### Problem details
The task for the listing below is to write out exactly the lines starting at the one containing "This screenshot has width=652, height=429." and ending at the one containing "Open the 上级类别", both included. Pictures are to be omitted.

### Source material
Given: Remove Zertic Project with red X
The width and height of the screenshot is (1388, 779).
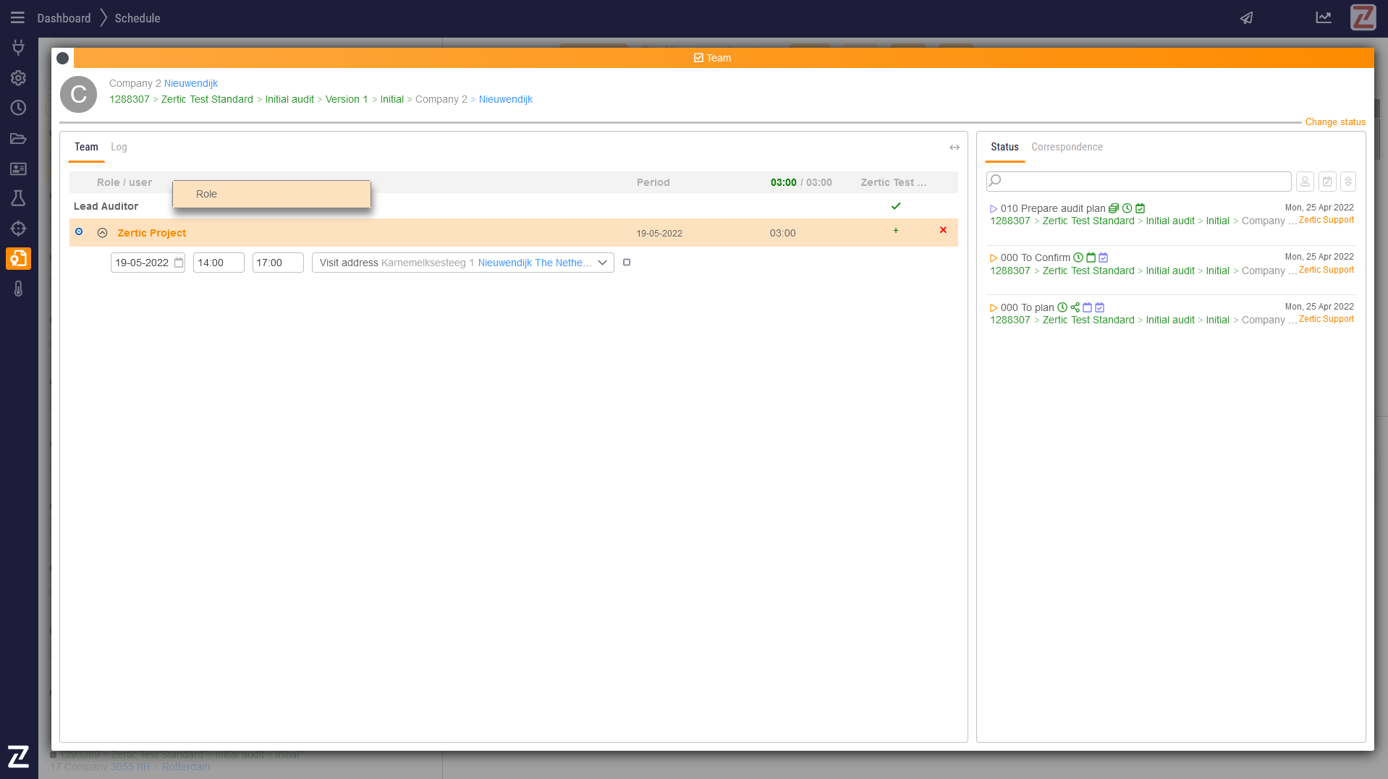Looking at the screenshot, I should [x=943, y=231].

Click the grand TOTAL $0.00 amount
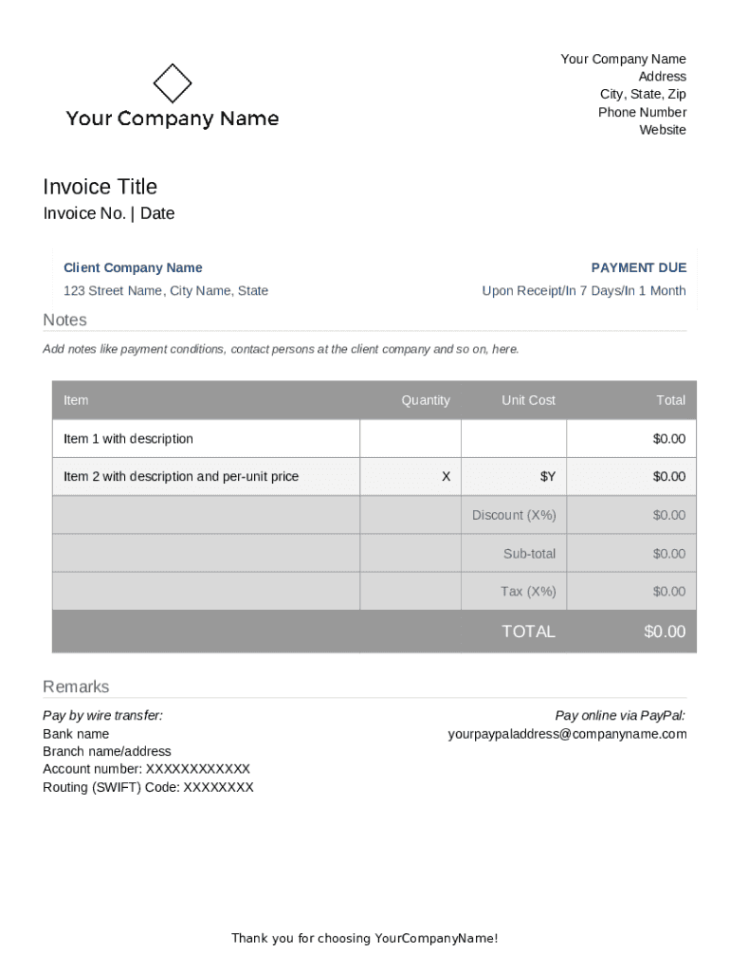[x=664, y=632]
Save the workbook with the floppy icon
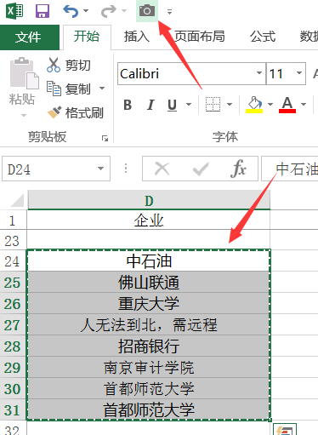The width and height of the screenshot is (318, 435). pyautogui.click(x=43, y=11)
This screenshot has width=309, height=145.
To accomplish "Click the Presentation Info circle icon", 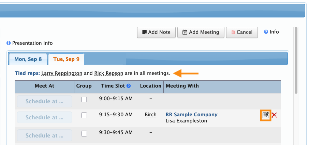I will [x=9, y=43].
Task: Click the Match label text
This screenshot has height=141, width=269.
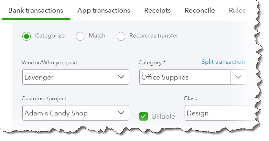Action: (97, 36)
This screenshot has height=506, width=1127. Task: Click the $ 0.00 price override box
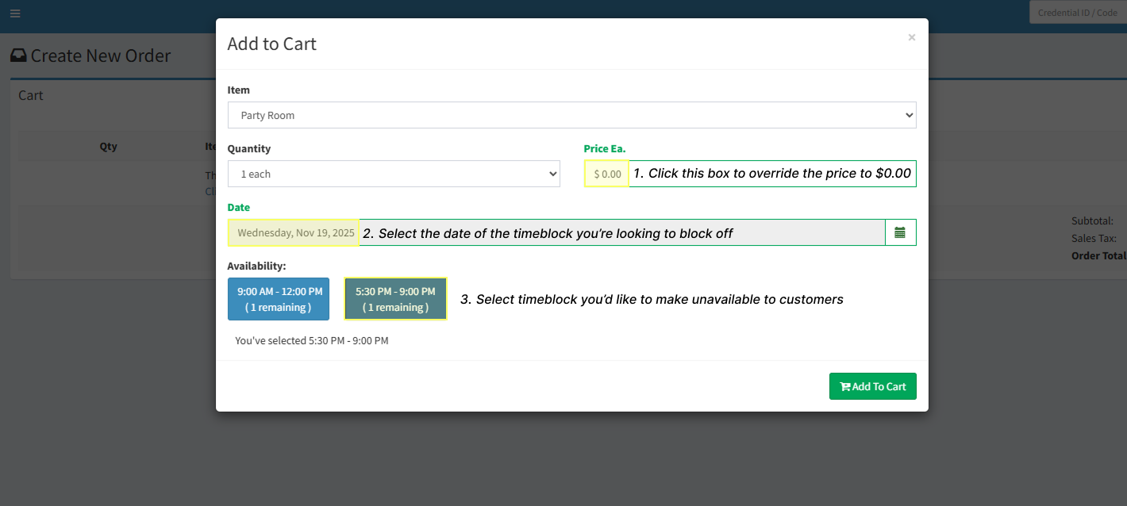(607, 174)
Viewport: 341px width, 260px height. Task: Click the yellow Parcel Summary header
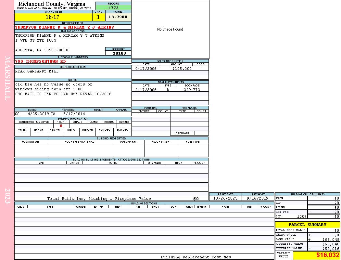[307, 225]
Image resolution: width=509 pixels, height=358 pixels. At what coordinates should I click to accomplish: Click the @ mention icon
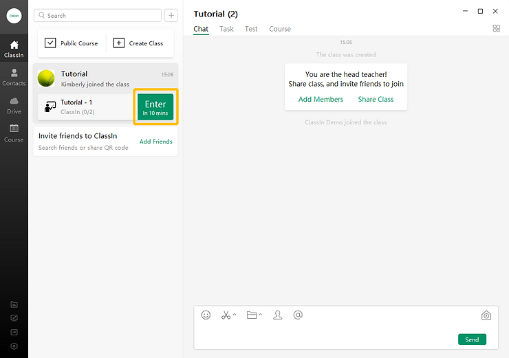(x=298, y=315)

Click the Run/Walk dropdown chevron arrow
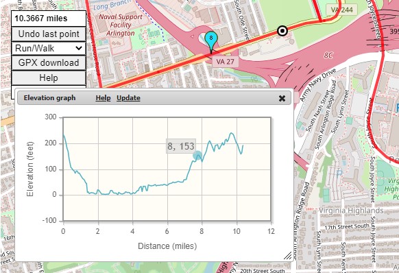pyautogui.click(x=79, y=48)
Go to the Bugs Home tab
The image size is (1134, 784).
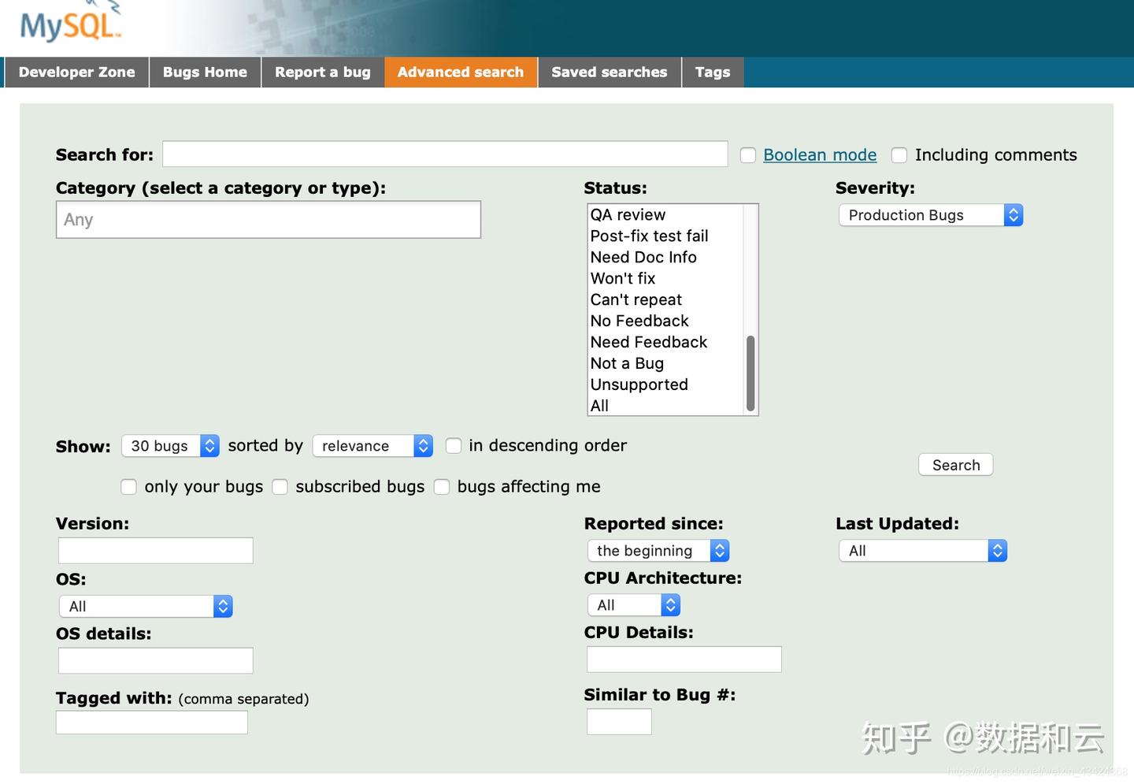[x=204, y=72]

* * *

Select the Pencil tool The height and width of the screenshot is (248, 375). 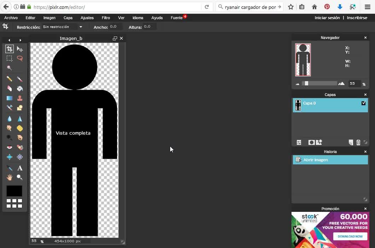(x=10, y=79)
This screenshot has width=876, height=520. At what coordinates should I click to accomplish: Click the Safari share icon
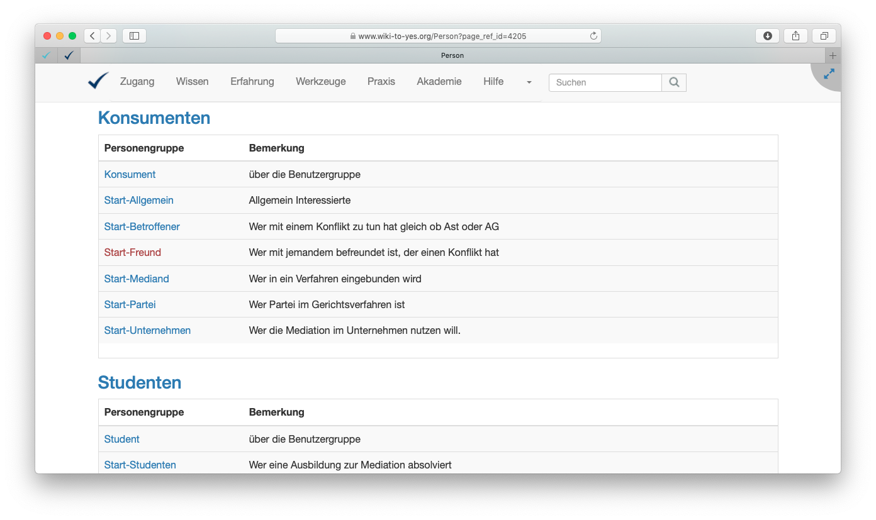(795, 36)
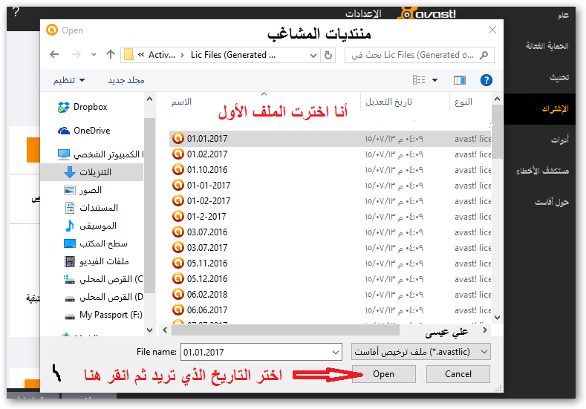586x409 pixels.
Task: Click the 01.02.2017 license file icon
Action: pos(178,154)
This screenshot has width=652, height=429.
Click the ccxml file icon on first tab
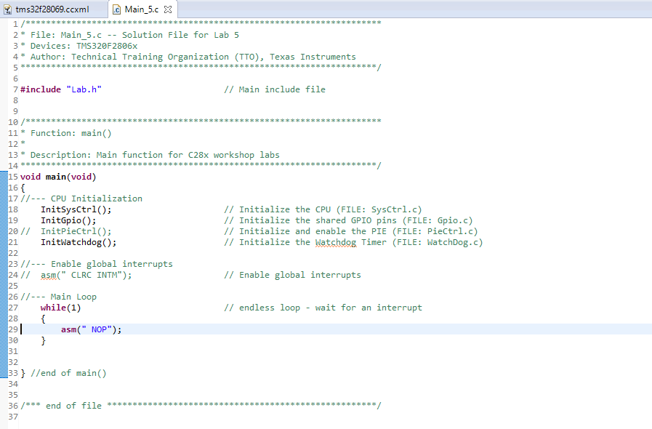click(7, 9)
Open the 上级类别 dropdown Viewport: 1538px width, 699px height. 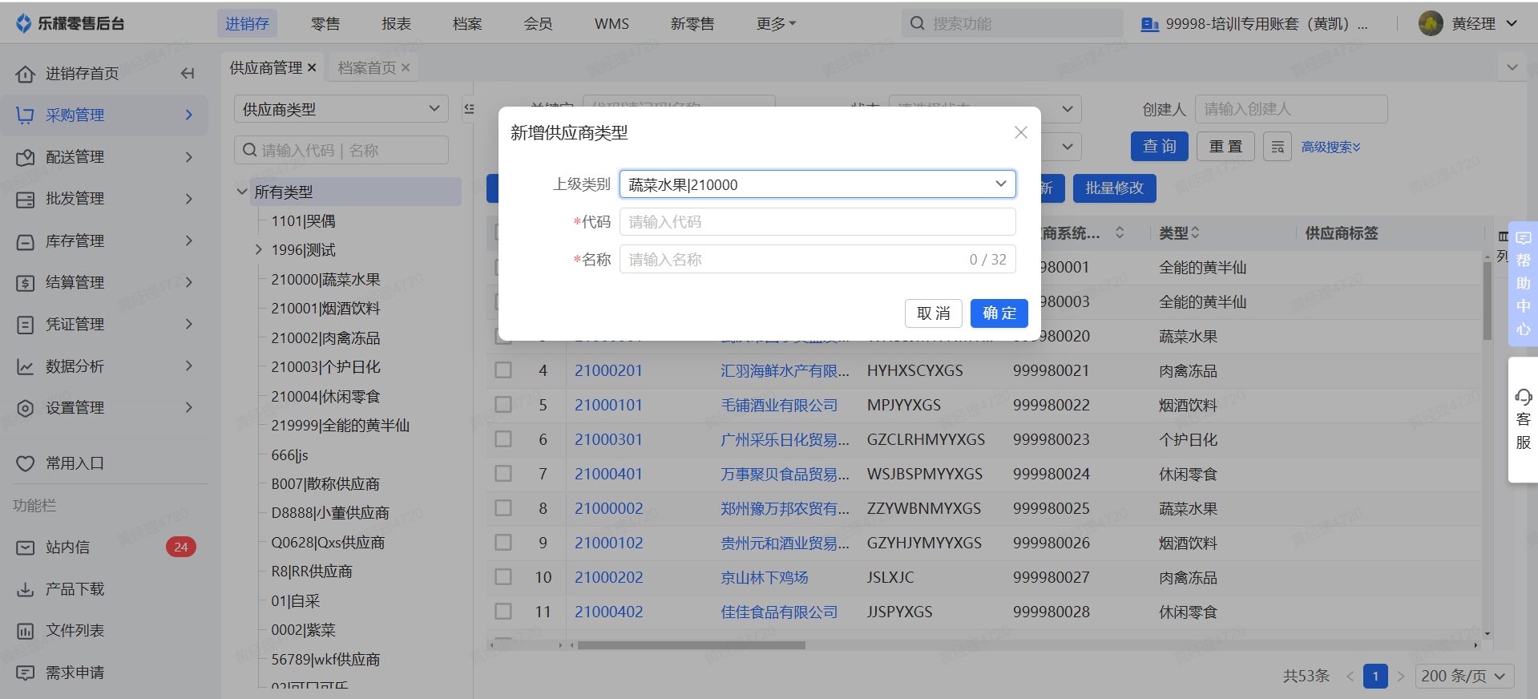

---

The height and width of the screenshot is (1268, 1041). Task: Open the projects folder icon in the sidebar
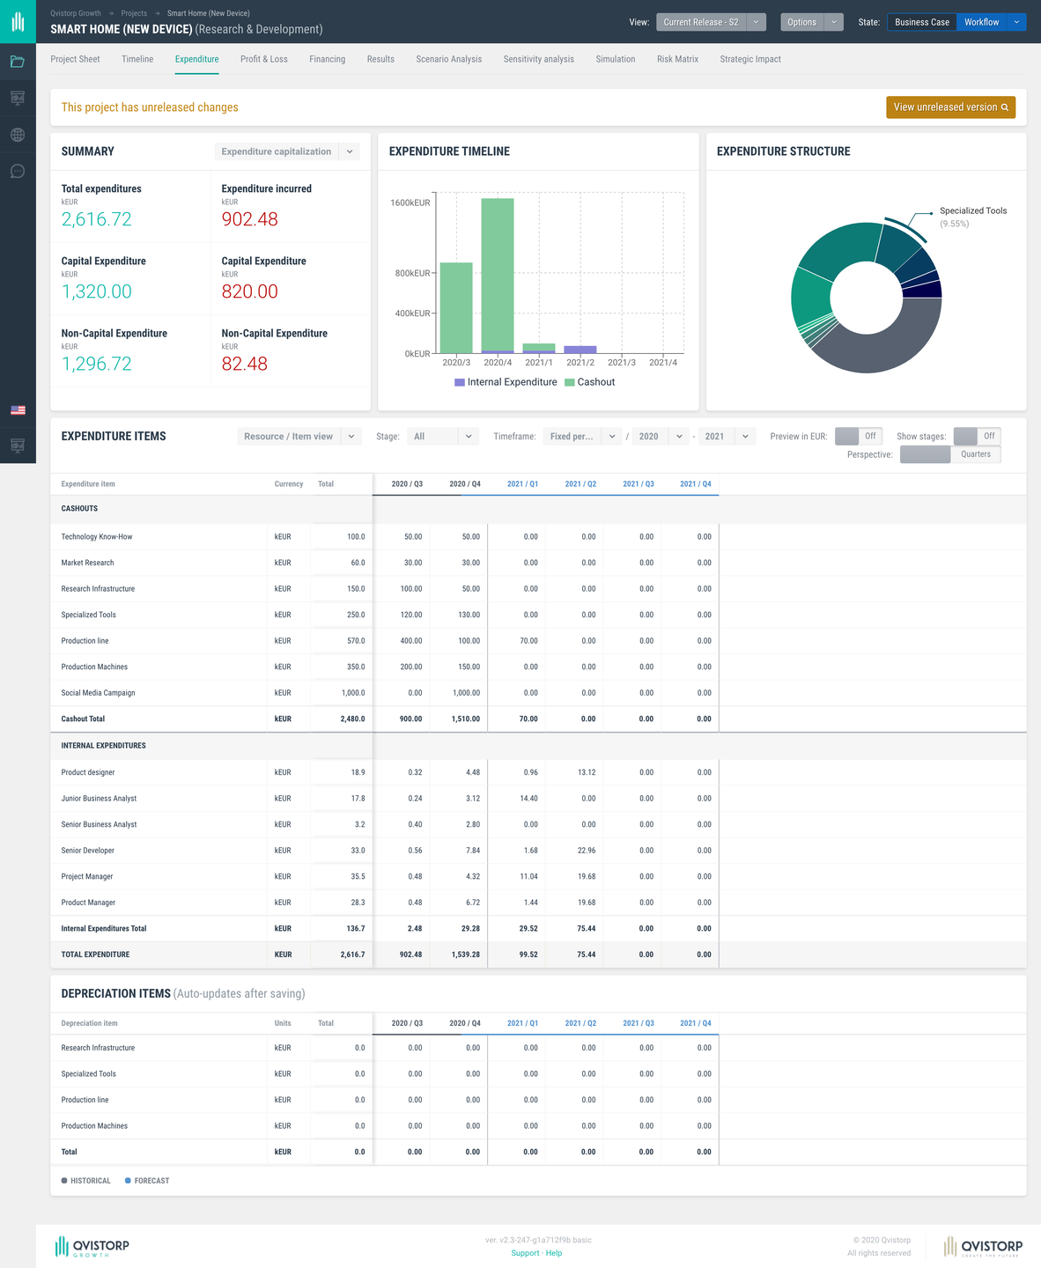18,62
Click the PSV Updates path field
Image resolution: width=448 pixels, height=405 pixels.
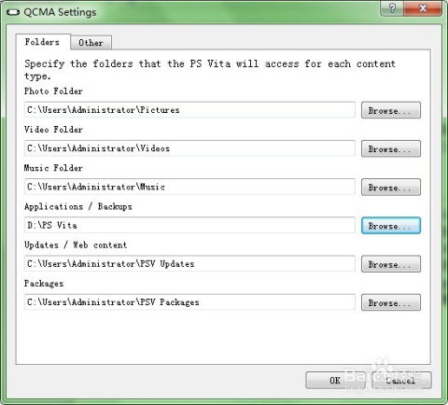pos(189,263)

### Solution for this exercise
This screenshot has width=652, height=429.
Click the ccxml file icon on first tab
click(7, 9)
Open the 上级类别 dropdown Viewport: 1538px width, 699px height. 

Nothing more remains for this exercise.